__TASK DESCRIPTION__: Reproduce all the records below with "Delimiter" switched to "Separator", leaving every other line and character unchanged.

DATASET EXCERPTS start

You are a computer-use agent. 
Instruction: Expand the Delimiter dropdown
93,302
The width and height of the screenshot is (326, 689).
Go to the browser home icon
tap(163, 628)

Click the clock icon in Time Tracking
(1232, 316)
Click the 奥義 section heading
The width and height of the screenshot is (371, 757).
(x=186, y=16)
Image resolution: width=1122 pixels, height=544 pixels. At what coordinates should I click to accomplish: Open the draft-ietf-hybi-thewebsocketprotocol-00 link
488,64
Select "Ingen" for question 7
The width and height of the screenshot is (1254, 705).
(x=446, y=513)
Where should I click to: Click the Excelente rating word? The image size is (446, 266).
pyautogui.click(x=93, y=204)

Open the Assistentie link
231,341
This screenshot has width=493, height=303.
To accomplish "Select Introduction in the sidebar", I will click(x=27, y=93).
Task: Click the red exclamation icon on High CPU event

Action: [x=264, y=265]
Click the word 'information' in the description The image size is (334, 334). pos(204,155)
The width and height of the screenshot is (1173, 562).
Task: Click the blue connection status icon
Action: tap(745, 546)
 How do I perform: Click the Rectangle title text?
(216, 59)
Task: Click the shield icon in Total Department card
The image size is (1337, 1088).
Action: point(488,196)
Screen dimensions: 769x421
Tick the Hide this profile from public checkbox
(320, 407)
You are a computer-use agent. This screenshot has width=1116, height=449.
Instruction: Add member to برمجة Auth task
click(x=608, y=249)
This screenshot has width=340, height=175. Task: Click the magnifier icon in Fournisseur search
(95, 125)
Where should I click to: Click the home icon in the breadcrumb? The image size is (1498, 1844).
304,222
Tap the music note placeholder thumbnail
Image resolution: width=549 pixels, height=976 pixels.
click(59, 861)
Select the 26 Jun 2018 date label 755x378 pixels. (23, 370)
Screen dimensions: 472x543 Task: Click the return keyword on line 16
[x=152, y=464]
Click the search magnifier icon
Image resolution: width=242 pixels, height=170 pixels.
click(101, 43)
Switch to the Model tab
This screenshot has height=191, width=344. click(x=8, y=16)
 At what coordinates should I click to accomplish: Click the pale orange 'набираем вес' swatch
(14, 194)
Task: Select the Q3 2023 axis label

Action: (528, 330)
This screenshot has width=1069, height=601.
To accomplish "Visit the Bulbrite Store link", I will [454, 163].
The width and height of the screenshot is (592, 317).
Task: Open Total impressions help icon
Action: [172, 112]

DATASET EXCERPTS end

__TASK RESPONSE__:
You are a computer-use agent. 
Instruction: Expand the Separator dropdown
93,302
The width and height of the screenshot is (326, 689).
Go to the browser home icon
tap(163, 628)

Click the clock icon in Time Tracking
(1232, 316)
Click the 奥義 section heading
The width and height of the screenshot is (371, 757).
(x=186, y=16)
Image resolution: width=1122 pixels, height=544 pixels. At what coordinates should I click to accomplish: Open the draft-ietf-hybi-thewebsocketprotocol-00 link
488,64
Select "Ingen" for question 7
The width and height of the screenshot is (1254, 705).
(x=446, y=513)
Where should I click to: Click the Excelente rating word? The image size is (446, 266).
pyautogui.click(x=93, y=204)

Open the Assistentie link
231,341
This screenshot has width=493, height=303.
To accomplish "Select Introduction in the sidebar", I will click(x=27, y=93).
Task: Click the red exclamation icon on High CPU event

Action: [x=264, y=265]
Click the word 'information' in the description The image size is (334, 334). pos(204,155)
The width and height of the screenshot is (1173, 562).
Task: Click the blue connection status icon
Action: tap(745, 546)
 How do I perform: Click the Rectangle title text?
(216, 59)
Task: Click the shield icon in Total Department card
The image size is (1337, 1088).
Action: point(488,196)
Screen dimensions: 769x421
Tick the Hide this profile from public checkbox
(320, 407)
You are a computer-use agent. This screenshot has width=1116, height=449.
Instruction: Add member to برمجة Auth task
click(x=608, y=249)
This screenshot has width=340, height=175. Task: Click the magnifier icon in Fournisseur search
(95, 125)
Where should I click to: Click the home icon in the breadcrumb? The image size is (1498, 1844).
304,222
Tap the music note placeholder thumbnail
Image resolution: width=549 pixels, height=976 pixels.
click(59, 861)
Select the 26 Jun 2018 date label 755x378 pixels. (23, 370)
Screen dimensions: 472x543 Task: Click the return keyword on line 16
[x=152, y=464]
Click the search magnifier icon
Image resolution: width=242 pixels, height=170 pixels.
click(101, 43)
Switch to the Model tab
This screenshot has height=191, width=344. click(x=8, y=16)
 At what coordinates should I click to accomplish: Click the pale orange 'набираем вес' swatch
(14, 194)
Task: Select the Q3 2023 axis label

Action: (528, 330)
This screenshot has width=1069, height=601.
To accomplish "Visit the Bulbrite Store link", I will [454, 163].
The width and height of the screenshot is (592, 317).
Task: Open Total impressions help icon
Action: [172, 112]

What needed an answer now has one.